Después de más de dos meses teletrabajando ya ha pasado tiempo suficiente para poder hacer balance de lo que ha supuesto este “experimento”; porque, admitámonoslo, España no es un país acostumbrado a teletrabajar. Para nosotros, el cafecito y las charlas con los compañeros son sagrados.

Hemos recogido experiencias de compañeros, clientes, proveedores y personas de nuestro entorno y, estás son las conclusiones a las que hemos llegado:

-Nuestros rasgos de personalidad influyen a la hora de teletrabajar

Hay personas que ponen todo de su parte para mantener el mismo nivel de productividad que tenían en la oficina pero por H o por B, no lo logran. Esto es consecuencia de los propios rasgos de personalidad de cada uno. El ser más o menos responsable, adaptarte con facilidad o no a los cambios o ser más o menos organizado son factores que influyen a la hora de teletrabajar.

-La procrastinación es (casi) una constante

¿Quién no ha procrastinado en mayor o menor medida alguna ver? Queramos o no, teletrabajando la procrastinación es mucho más frecuente ya que no tener a nuestro jefe observándonos hace que sea “más fácil” distraerse. Mirar las noticias con frecuencia, distraerte con el perro que no para de llamar nuestra atención, mirar los whatsapp en lo que vamos a responder a nuestro jefe o aprovechar para hacer la comida.

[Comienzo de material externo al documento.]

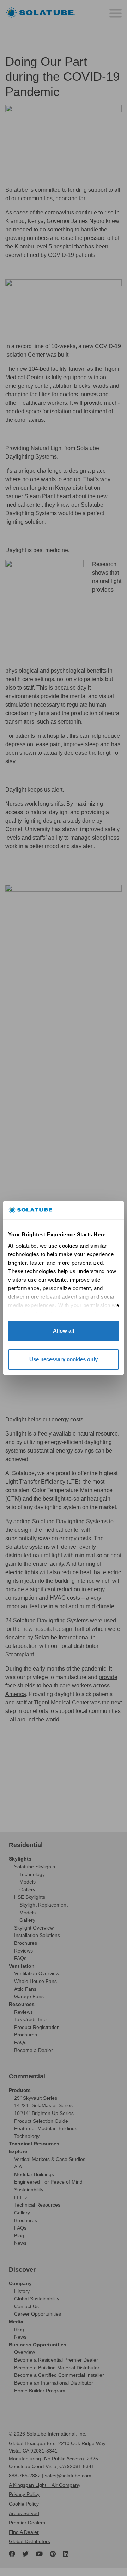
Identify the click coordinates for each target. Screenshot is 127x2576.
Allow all (63, 1331)
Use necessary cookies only (63, 1359)
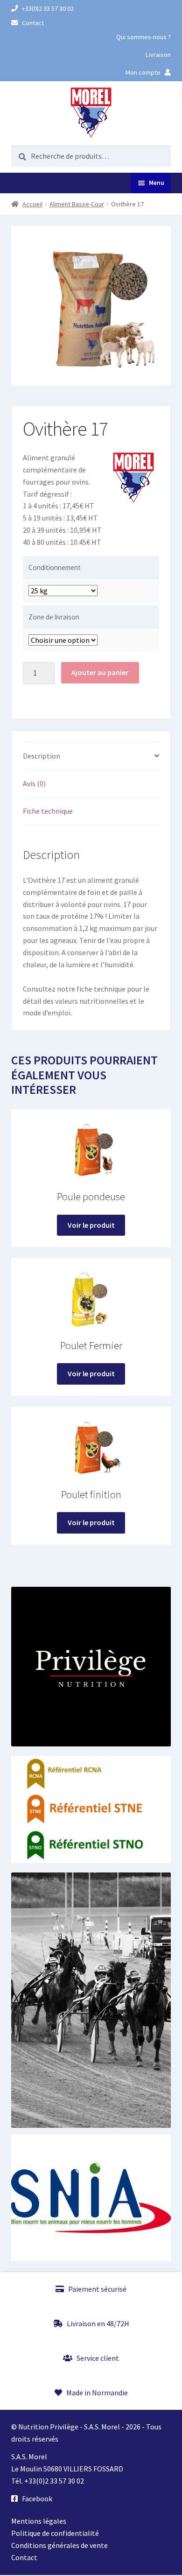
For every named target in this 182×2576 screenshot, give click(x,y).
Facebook (36, 2498)
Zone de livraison (53, 616)
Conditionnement (54, 567)
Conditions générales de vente (59, 2545)
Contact (32, 23)
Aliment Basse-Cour (76, 204)
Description (41, 755)
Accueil (32, 204)
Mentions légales (38, 2521)
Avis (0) (34, 783)
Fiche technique (48, 811)
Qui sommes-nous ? (143, 37)
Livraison (158, 54)
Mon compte (144, 72)
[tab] (91, 756)
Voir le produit (91, 1225)
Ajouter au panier (99, 672)
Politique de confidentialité (55, 2533)
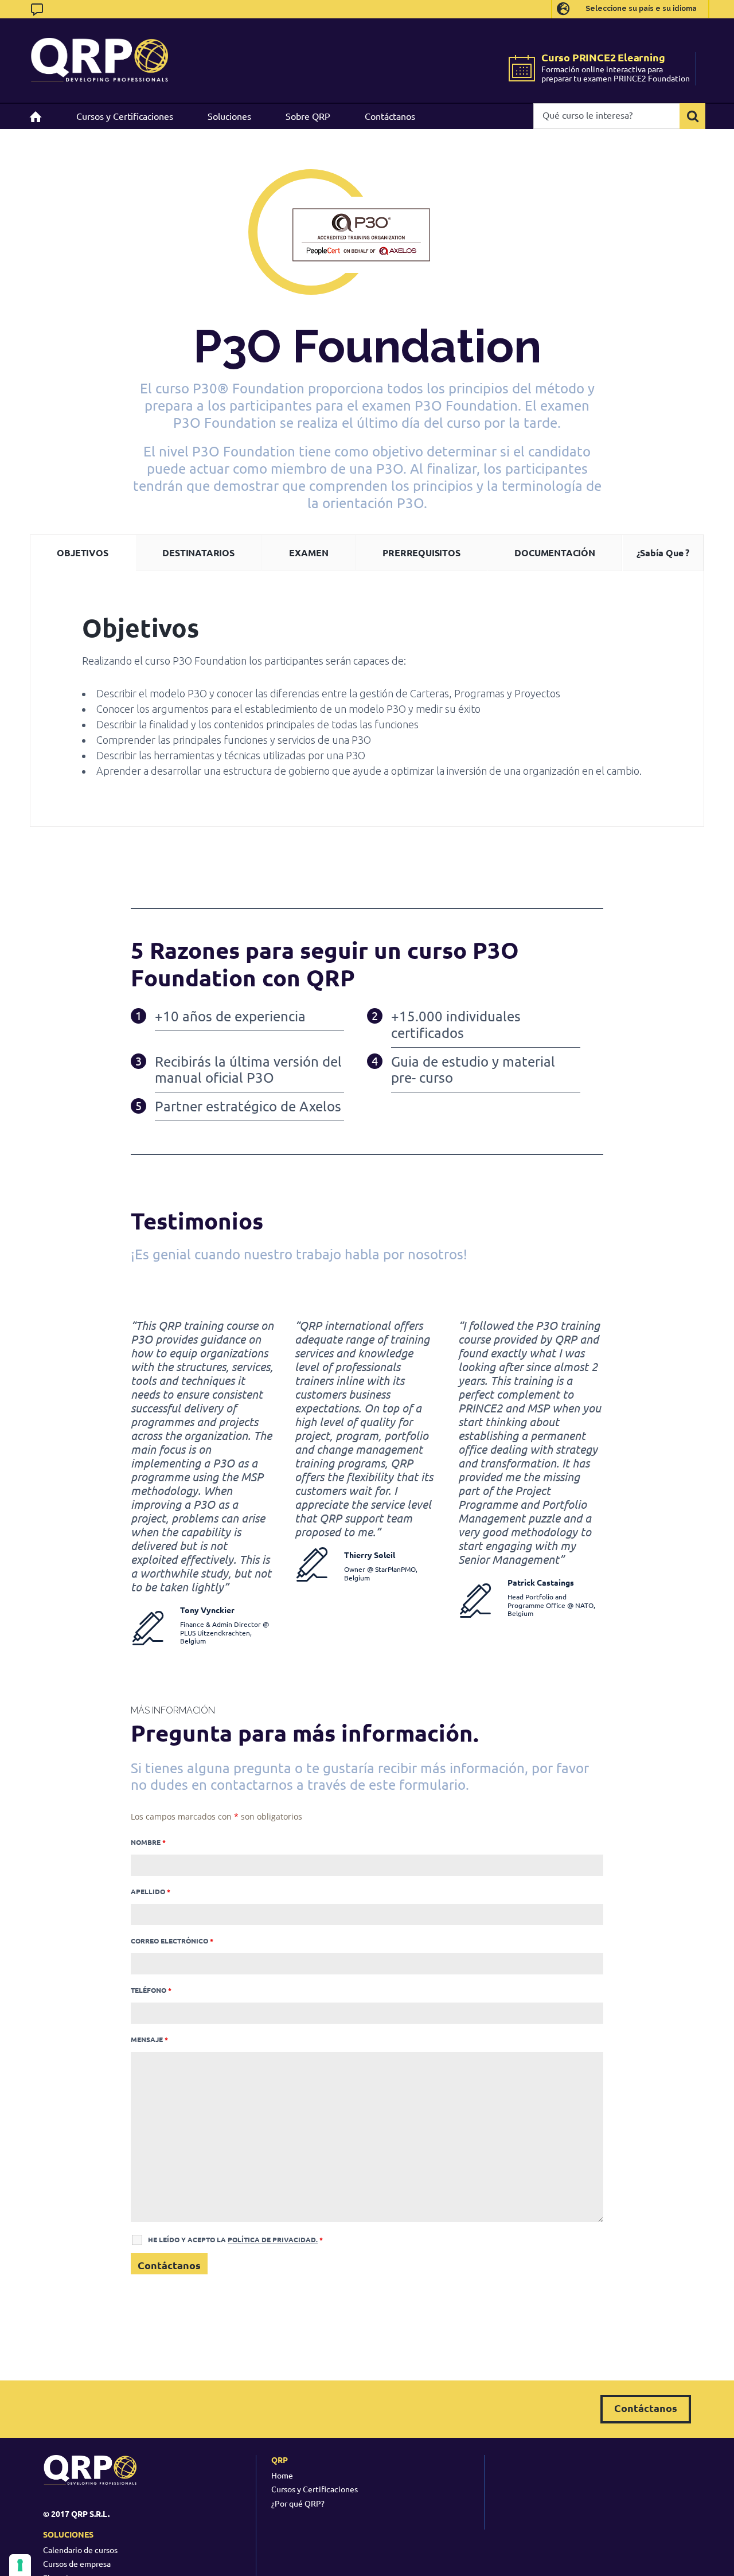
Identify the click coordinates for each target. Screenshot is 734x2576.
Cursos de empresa (77, 2563)
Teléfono (151, 1990)
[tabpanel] (367, 699)
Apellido (150, 1891)
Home (282, 2475)
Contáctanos (645, 2407)
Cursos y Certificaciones (314, 2489)
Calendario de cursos (80, 2549)
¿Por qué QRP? (298, 2503)
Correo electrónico (172, 1940)
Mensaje (149, 2039)
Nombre (148, 1842)
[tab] (82, 553)
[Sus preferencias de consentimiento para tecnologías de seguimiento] (20, 2565)
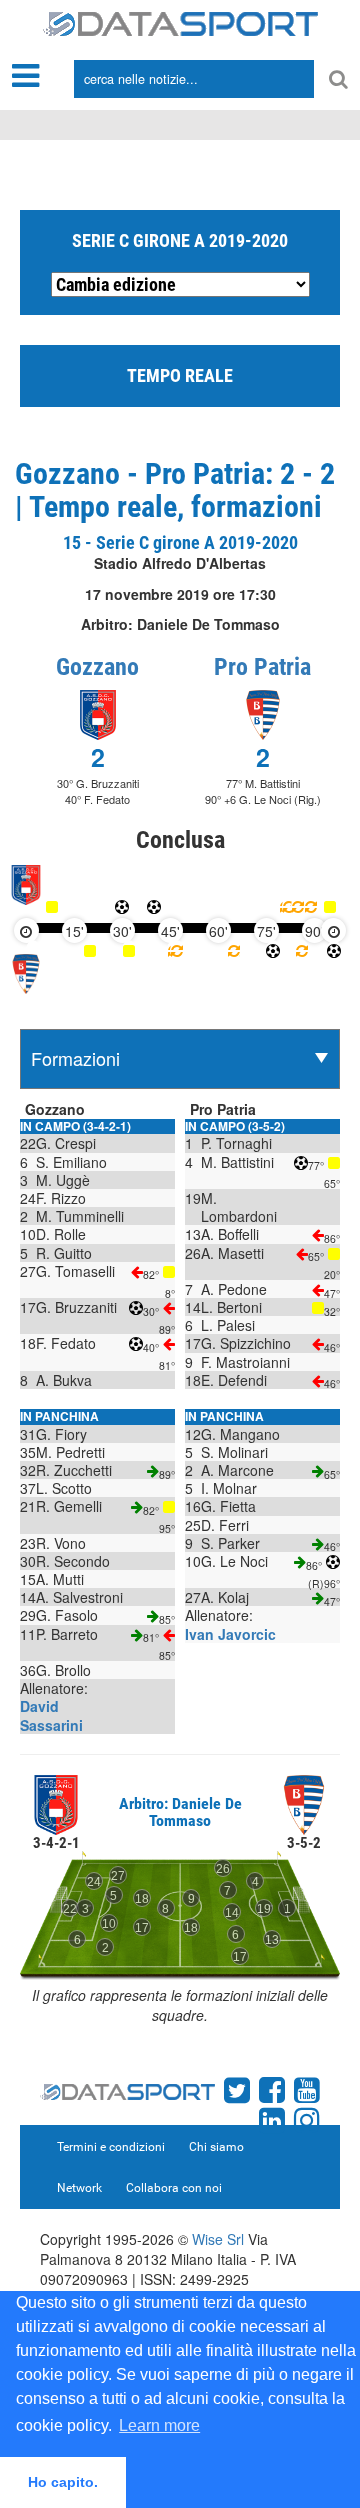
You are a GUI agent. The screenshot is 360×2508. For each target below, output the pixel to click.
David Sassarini (51, 1715)
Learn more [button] (159, 2425)
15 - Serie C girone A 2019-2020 (180, 542)
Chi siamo (216, 2147)
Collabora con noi (174, 2188)
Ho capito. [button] (63, 2482)
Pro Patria (262, 667)
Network (79, 2188)
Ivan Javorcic (230, 1634)
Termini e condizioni (111, 2147)
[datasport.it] (180, 22)
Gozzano (97, 667)
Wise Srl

-Jornadas de trabajo más largas

Al igual que procrastinamos más, nuestras jornadas de trabajo no tienen la misma duración que en la oficina. Es prácticamente imposible pasar delante del ordenador y no mirar un segundo para ver si hemos recibido ese email que estábamos esperando o no terminar algo que teníamos pendiente; además, al estar en casa las reuniones tienden a alargarse más ya que no somos tan conscientes del tiempo.

-No hay separación entre espacio personal y espacio de trabajo

Este es un problema bastante común al teletrabajar. Al ser algo a lo que no estamos acostumbrados nos cuesta separar el espacio personal y de trabajo. La misma mesa la utilizamos como escritorio y para comer. Esta falta de límite influye a la hora de teletrabajar. Las personas que consiguen diferenciar ambos espacios, son mejores en el teletrabajo y su productividad es mayor. Por el contrario, mezclar roles implica que todo sea más caótico y nuestros resultados peores.

¿Qué pensáis? ¿Estamos preparados para el teletrabajo? ¡Dejadnos vuestros comentarios!